Exercise
Render the part of the records that opens with the line containing "Disclaimer (279, 440)" and closes with the line containing "Do Not Sell" as a Markdown table with the columns Row and Line, skipping blank lines. Leave the pictures out of the table.

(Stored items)

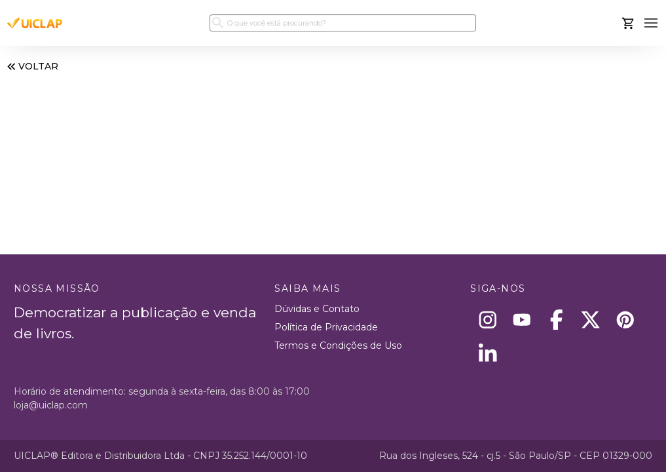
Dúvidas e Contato (317, 309)
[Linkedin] (487, 354)
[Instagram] (487, 319)
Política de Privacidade (326, 327)
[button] (651, 23)
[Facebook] (556, 319)
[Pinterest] (625, 319)
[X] (591, 319)
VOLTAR (31, 66)
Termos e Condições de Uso (338, 345)
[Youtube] (522, 319)
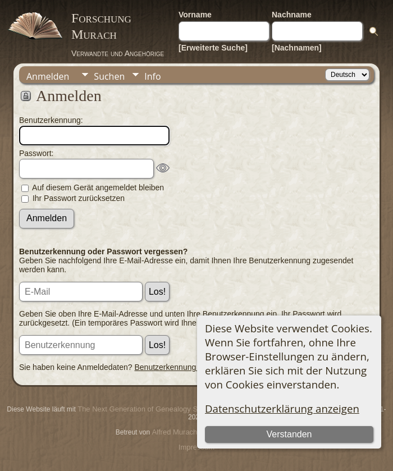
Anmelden (47, 76)
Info (152, 76)
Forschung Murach (101, 26)
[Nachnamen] (297, 47)
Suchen (109, 76)
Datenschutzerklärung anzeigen (282, 408)
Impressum (196, 447)
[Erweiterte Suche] (213, 47)
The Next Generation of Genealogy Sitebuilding (153, 409)
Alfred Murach (174, 432)
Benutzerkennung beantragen (186, 367)
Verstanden (289, 434)
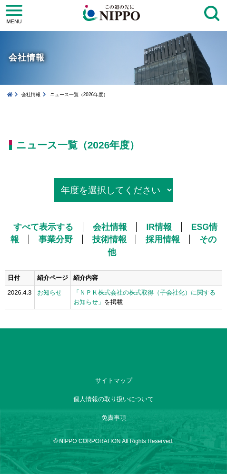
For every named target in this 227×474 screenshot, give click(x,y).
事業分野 (56, 239)
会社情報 (30, 94)
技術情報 (109, 239)
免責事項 (113, 417)
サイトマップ (113, 380)
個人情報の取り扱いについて (113, 399)
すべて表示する (43, 227)
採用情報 (163, 239)
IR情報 (159, 227)
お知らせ (49, 292)
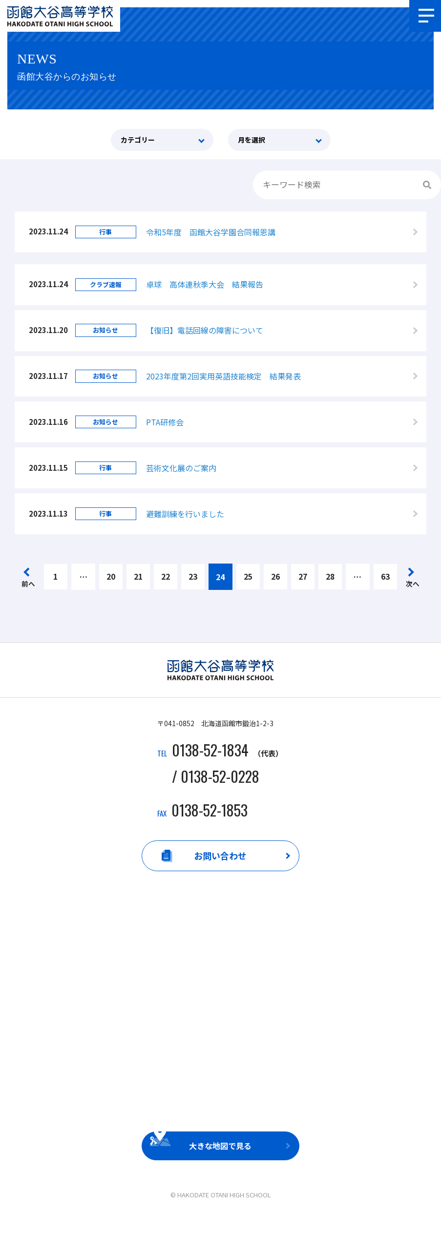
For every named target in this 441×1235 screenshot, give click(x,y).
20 (110, 594)
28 (330, 594)
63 (385, 594)
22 (165, 594)
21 (138, 594)
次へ (413, 601)
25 (248, 594)
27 (302, 594)
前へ (28, 601)
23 (193, 594)
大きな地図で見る (220, 1164)
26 (275, 594)
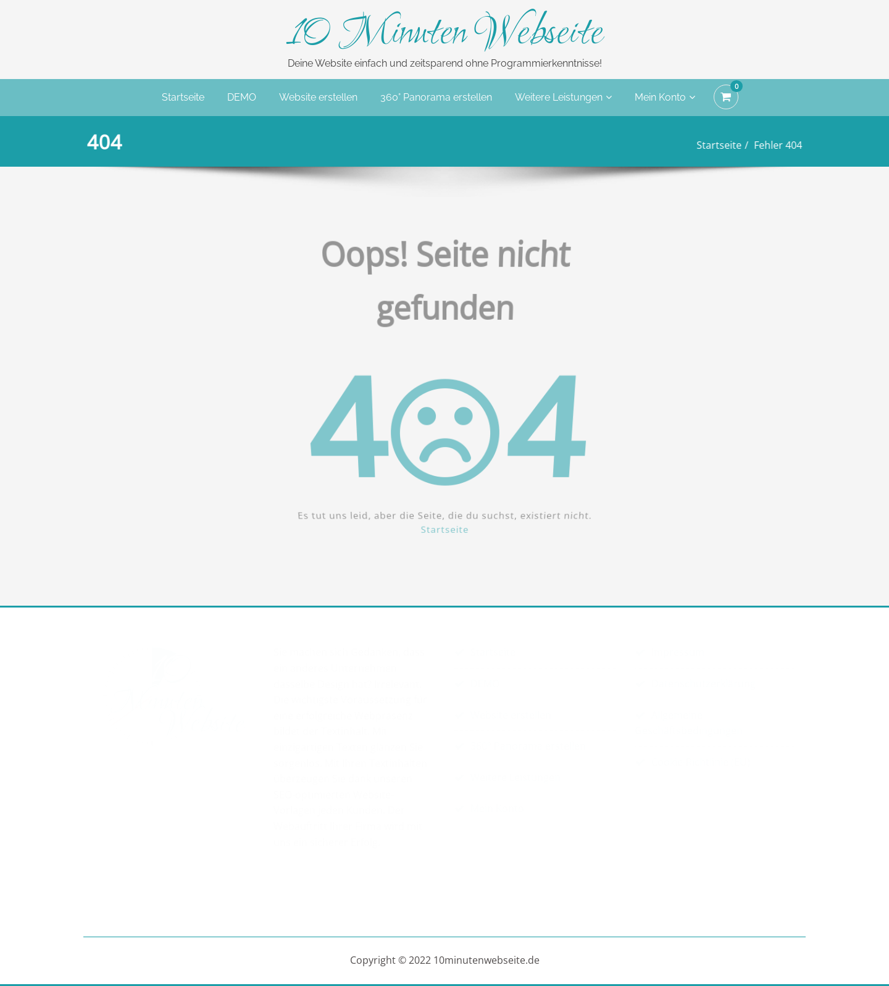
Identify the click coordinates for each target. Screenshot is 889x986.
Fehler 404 (773, 145)
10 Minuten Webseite (445, 35)
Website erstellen (318, 97)
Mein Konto (665, 97)
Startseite (183, 97)
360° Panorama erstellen (436, 97)
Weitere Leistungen (563, 97)
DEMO (241, 97)
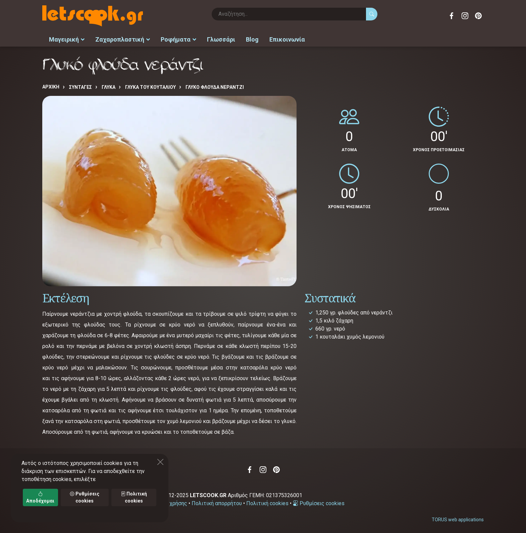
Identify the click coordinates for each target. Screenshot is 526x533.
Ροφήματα (178, 38)
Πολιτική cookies (267, 502)
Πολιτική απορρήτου (217, 502)
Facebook (451, 15)
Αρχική (50, 85)
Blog (252, 38)
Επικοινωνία (287, 38)
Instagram (465, 15)
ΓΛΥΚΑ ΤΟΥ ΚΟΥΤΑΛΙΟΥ (150, 86)
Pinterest (478, 15)
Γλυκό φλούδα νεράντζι (215, 86)
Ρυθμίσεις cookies (319, 502)
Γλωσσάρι (221, 38)
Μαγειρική (67, 38)
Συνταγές (80, 86)
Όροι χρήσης (172, 502)
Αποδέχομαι (40, 497)
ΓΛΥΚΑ (108, 86)
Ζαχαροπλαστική (122, 38)
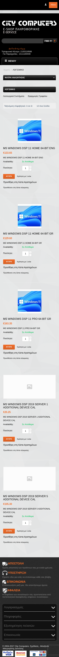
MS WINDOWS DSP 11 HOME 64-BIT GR (28, 233)
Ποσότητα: (8, 168)
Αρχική (6, 70)
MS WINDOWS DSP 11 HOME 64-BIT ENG (29, 148)
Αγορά (9, 176)
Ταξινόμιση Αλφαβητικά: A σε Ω (19, 106)
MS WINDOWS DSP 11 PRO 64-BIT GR (27, 318)
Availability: (8, 161)
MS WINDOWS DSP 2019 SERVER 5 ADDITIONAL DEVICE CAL (25, 498)
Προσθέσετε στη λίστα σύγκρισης (16, 187)
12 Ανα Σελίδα (44, 106)
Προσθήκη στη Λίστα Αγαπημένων (20, 182)
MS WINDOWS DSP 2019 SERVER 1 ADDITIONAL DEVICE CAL (25, 406)
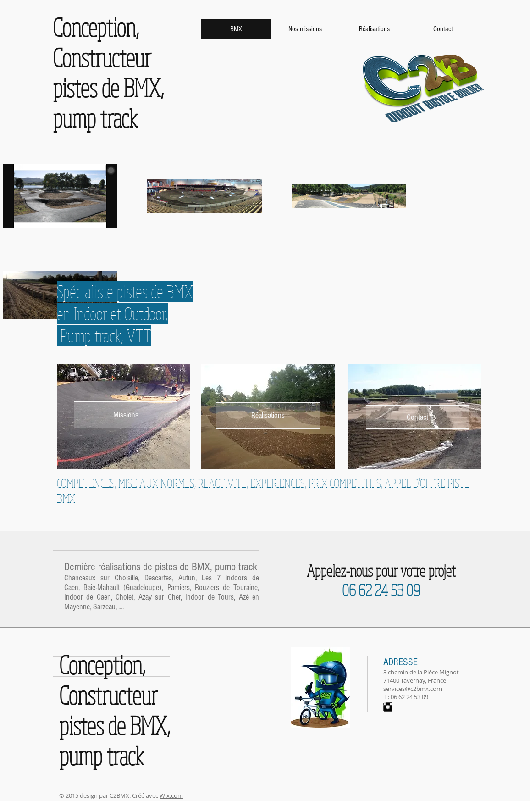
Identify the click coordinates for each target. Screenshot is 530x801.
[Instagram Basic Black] (387, 707)
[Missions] (125, 415)
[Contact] (417, 417)
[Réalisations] (268, 415)
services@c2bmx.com (412, 688)
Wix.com (171, 795)
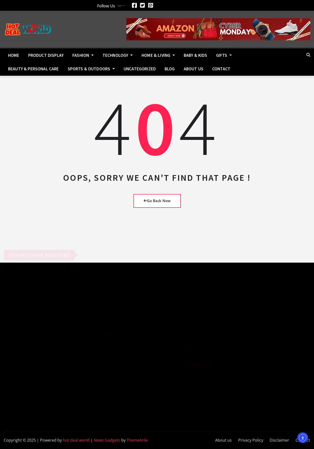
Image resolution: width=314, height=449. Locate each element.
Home (13, 55)
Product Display (46, 55)
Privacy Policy (250, 440)
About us (193, 69)
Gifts (224, 55)
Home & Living (158, 55)
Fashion (83, 55)
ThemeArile (137, 440)
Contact (221, 69)
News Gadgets (107, 440)
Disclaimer (279, 440)
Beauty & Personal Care (33, 69)
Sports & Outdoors (91, 69)
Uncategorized (140, 69)
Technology (118, 55)
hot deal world (76, 440)
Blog (170, 69)
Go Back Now (157, 200)
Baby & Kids (195, 55)
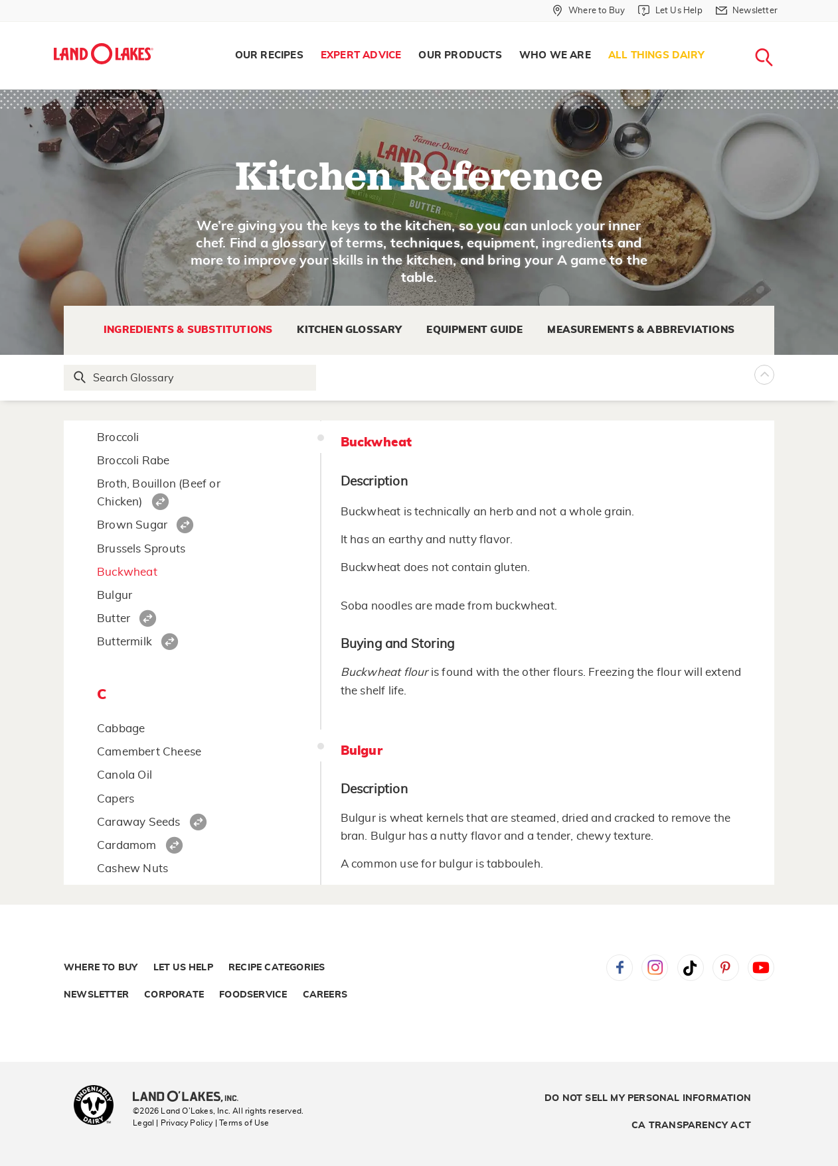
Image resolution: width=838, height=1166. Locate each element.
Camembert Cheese (149, 751)
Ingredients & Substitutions (188, 330)
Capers (115, 799)
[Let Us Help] (670, 10)
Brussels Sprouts (141, 548)
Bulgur (114, 595)
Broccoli (118, 437)
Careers (325, 995)
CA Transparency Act (691, 1125)
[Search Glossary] (190, 378)
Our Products (459, 55)
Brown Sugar (132, 525)
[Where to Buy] (588, 10)
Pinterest (725, 967)
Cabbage (121, 728)
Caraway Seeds (139, 822)
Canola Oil (124, 775)
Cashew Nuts (132, 868)
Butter (113, 618)
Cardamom (127, 845)
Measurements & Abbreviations (640, 330)
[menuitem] (269, 56)
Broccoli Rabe (133, 460)
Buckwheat (127, 572)
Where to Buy (100, 967)
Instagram (654, 967)
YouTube (761, 967)
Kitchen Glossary (349, 330)
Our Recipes (269, 55)
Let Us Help (183, 967)
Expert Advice (361, 55)
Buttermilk (124, 641)
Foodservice (253, 995)
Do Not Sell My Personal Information (648, 1098)
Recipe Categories (276, 967)
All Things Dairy (656, 55)
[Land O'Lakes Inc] (191, 1098)
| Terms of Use (242, 1123)
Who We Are (555, 55)
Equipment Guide (474, 330)
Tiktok (690, 967)
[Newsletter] (746, 10)
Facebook (619, 967)
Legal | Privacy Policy (172, 1123)
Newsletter (96, 995)
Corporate (174, 995)
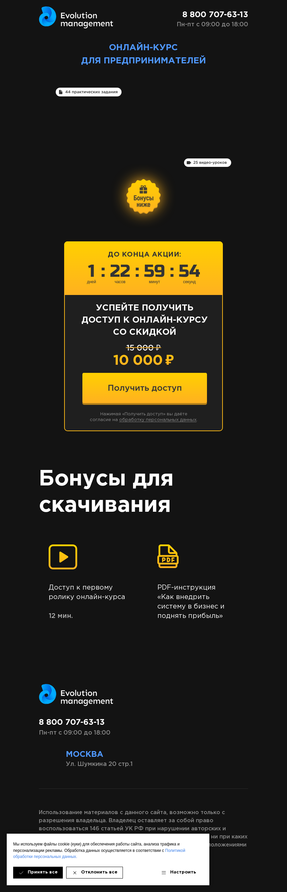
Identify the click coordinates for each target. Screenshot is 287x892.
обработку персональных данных (158, 420)
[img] (144, 388)
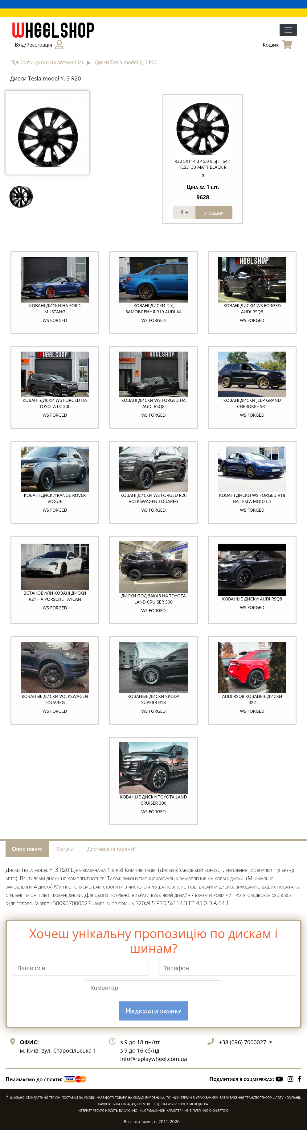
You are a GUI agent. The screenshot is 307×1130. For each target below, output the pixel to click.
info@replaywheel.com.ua (153, 1059)
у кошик (213, 212)
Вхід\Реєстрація (39, 44)
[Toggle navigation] (288, 30)
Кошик (277, 44)
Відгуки (65, 849)
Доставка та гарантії (111, 849)
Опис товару (27, 849)
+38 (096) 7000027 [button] (243, 1042)
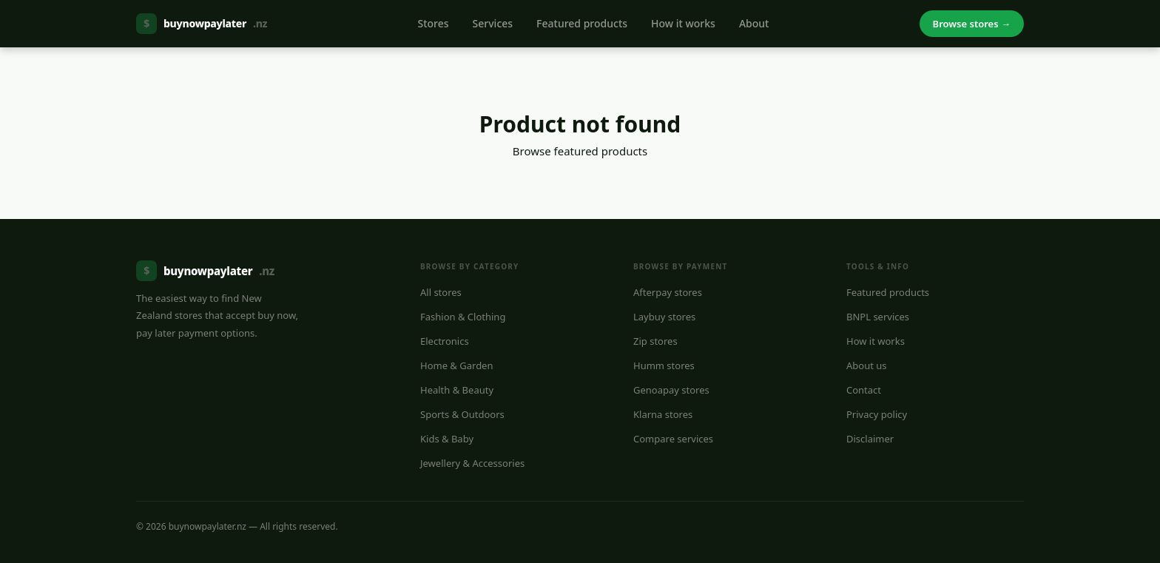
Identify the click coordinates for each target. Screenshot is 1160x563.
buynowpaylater (201, 23)
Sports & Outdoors (462, 414)
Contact (863, 390)
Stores (432, 23)
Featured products (581, 23)
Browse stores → (972, 23)
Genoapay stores (671, 390)
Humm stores (664, 365)
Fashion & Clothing (462, 316)
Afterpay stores (667, 292)
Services (493, 23)
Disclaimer (870, 438)
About (754, 23)
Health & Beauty (456, 390)
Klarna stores (662, 414)
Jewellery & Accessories (472, 463)
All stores (441, 292)
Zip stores (655, 341)
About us (866, 365)
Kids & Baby (446, 438)
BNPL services (877, 316)
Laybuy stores (664, 316)
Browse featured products (580, 151)
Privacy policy (876, 414)
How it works (683, 23)
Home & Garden (456, 365)
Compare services (673, 438)
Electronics (444, 341)
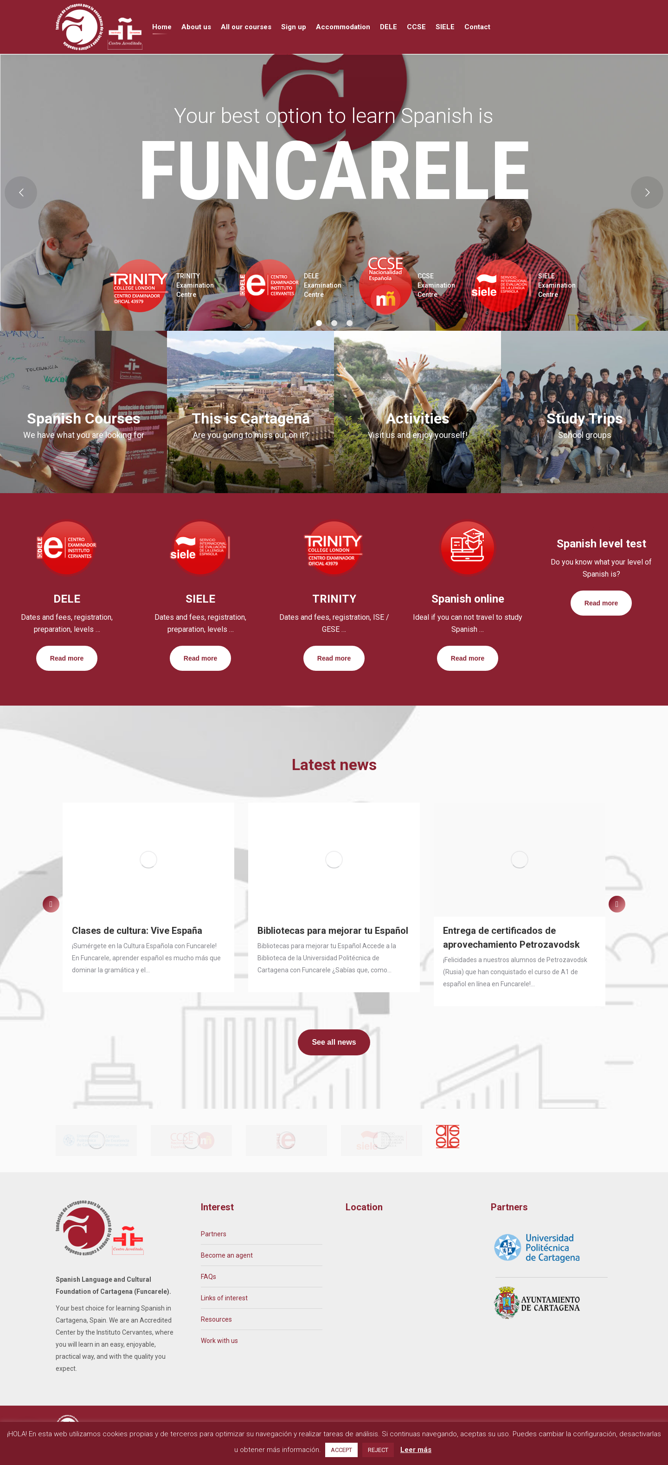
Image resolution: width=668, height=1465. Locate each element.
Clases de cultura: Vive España (137, 947)
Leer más (415, 1450)
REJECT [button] (378, 1449)
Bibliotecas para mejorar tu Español (332, 947)
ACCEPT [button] (341, 1449)
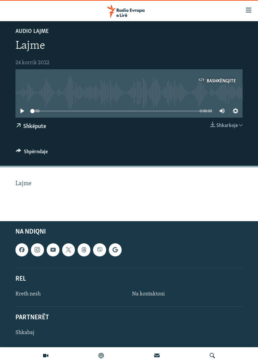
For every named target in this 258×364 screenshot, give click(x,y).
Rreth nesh (28, 294)
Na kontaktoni (148, 294)
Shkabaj (24, 332)
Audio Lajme (32, 31)
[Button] (32, 153)
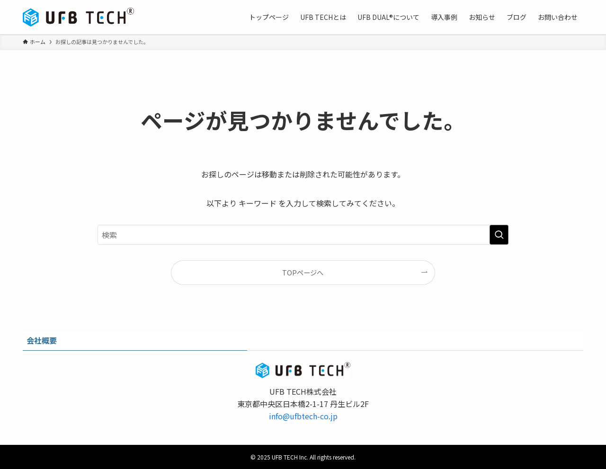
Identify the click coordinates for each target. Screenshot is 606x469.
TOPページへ (302, 272)
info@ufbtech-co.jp (303, 416)
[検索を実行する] (499, 235)
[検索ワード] (303, 235)
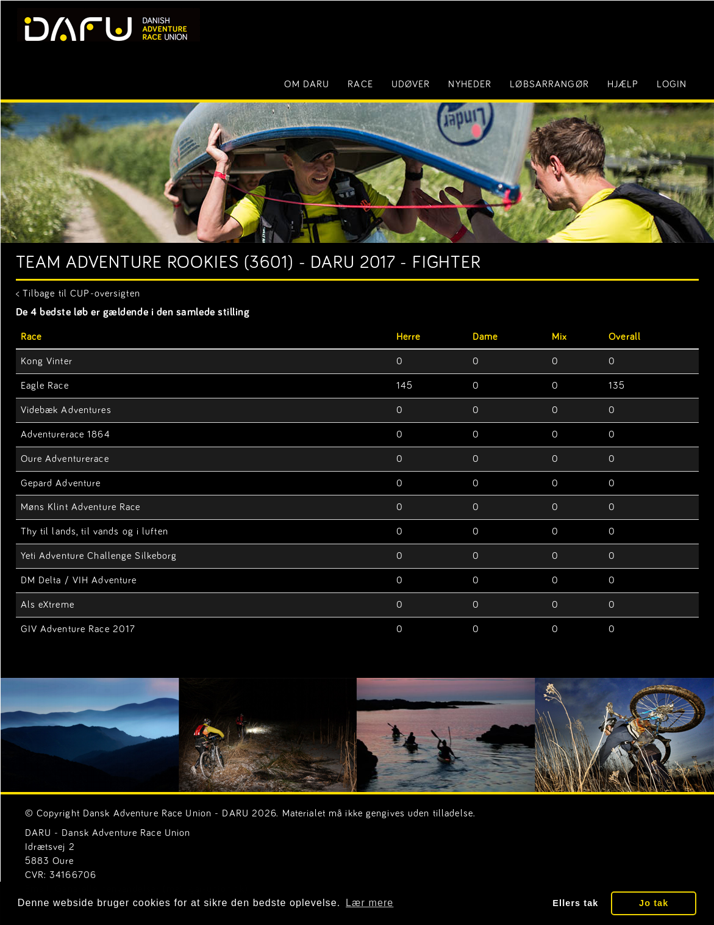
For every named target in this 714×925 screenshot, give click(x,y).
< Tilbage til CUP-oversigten (78, 293)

Output of the exercise
| Row | Line |
|---|---|
| 1 | Disclaimer (279, 440) |
| 2 | Beauty & Personal Care (33, 69) |
| 3 | Sports & Outdoors (91, 69) |
| 4 | Uncategorized (140, 69) |
| 5 | Technology (118, 55) |
| 6 | hot deal world (76, 440) |
| 7 | Blog (170, 69) |
| 8 | Go Back Now (157, 200) |
| 9 | Baby & Kids (195, 55) |
| 10 | Image resolution: width=838, height=1166. Locate each element. |
| 11 | Camembert Cheese (149, 751) |
| 12 | Ingredients & Substitutions (188, 330) |
| 13 | Capers (115, 799) |
| 14 | [Let Us Help] (670, 10) |
| 15 | Brussels Sprouts (141, 548) |
| 16 | Bulgur (114, 595) |
| 17 | Broccoli (118, 437) |
| 18 | Careers (325, 995) |
| 19 | CA Transparency Act (691, 1125) |
| 20 | [Search Glossary] (190, 378) |
| 21 | Our Products (459, 55) |
| 22 | Brown Sugar (132, 525) |
| 23 | [Where to Buy] (588, 10) |
| 24 | Pinterest (725, 967) |
| 25 | Cabbage (121, 728) |
| 26 | Caraway Seeds (139, 822) |
| 27 | Canola Oil (124, 775) |
| 28 | Cashew Nuts (132, 868) |
| 29 | Butter (113, 618) |
| 30 | Cardamom (127, 845) |
| 31 | Measurements & Abbreviations (640, 330) |
| 32 | [menuitem] (269, 56) |
| 33 | Broccoli Rabe (133, 460) |
| 34 | Buckwheat (127, 572) |
| 35 | Where to Buy (100, 967) |
| 36 | Instagram (654, 967) |
| 37 | YouTube (761, 967) |
| 38 | Kitchen Glossary (349, 330) |
| 39 | Our Recipes (269, 55) |
| 40 | Let Us Help (183, 967) |
| 41 | Expert Advice (361, 55) |
| 42 | Buttermilk (124, 641) |
| 43 | Foodservice (253, 995) |
| 44 | Do Not Sell My Personal Information (648, 1098) |